The creative teams, the Digital Asset Management, the distribution to websites, travel sites, marketing teams, they all worked as one large team with a single overall strategy. And I think this really helped us over the years identifying problems and coming up with the best possible solution that we could come up with in a very fluid way.
We saw Digital Asset Management and the marketing materials that we house as kind of an ongoing part of the creative process itself. So the managing tools that facilitated that creation was also the same as housing and the overall use of the asset itself. It’s quality, consistency, and distribution. It’s all one and the same. So for a company that’s selling any types of goods or services and the hotel business is actually doing both at the same time, it’s the market assets are the lifeblood of the company.

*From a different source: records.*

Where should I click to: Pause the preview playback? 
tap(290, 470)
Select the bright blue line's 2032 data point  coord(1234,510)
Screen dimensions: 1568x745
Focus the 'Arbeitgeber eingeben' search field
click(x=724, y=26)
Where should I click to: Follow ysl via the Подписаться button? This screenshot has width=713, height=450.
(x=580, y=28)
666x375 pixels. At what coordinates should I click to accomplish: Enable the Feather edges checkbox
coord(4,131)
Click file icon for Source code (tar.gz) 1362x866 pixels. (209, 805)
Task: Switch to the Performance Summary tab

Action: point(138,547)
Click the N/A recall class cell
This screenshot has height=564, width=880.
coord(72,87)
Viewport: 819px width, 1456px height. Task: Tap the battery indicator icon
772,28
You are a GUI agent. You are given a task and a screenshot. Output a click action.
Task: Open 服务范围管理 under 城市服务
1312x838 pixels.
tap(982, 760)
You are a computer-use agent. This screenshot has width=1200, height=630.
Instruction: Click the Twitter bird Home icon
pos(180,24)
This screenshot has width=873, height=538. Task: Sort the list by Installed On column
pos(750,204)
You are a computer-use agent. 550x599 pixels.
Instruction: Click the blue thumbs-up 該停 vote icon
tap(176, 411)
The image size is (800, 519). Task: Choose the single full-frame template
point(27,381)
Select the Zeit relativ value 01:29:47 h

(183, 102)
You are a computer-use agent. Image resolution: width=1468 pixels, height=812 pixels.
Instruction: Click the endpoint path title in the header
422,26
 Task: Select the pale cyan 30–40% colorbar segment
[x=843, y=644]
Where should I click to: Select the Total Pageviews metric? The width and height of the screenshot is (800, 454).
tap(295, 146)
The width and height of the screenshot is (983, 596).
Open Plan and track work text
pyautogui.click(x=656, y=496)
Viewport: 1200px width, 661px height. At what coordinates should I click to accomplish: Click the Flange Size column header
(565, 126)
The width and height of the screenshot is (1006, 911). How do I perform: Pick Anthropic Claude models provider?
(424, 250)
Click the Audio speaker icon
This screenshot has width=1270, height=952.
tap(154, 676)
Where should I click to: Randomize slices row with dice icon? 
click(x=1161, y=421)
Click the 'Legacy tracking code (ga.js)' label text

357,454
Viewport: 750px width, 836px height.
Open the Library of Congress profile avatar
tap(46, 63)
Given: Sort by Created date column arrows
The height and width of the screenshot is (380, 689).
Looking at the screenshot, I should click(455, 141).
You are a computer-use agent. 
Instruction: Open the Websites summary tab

There’s nothing more precious than how the world will perceive us and the brand so I’ve spent a lot of time balancing the smallest, little tiny technical details and balancing that with the larger strategy of the hotel business as a whole. So we are always working across the international enterprise to streamline, to make changes, to meet the needs in a rapidly changing marketing world. And I just wake up at night and I just hope that the tools that we’re putting into place are going to hold up in the long run or as long as it possibly can. So it does keep me up at night.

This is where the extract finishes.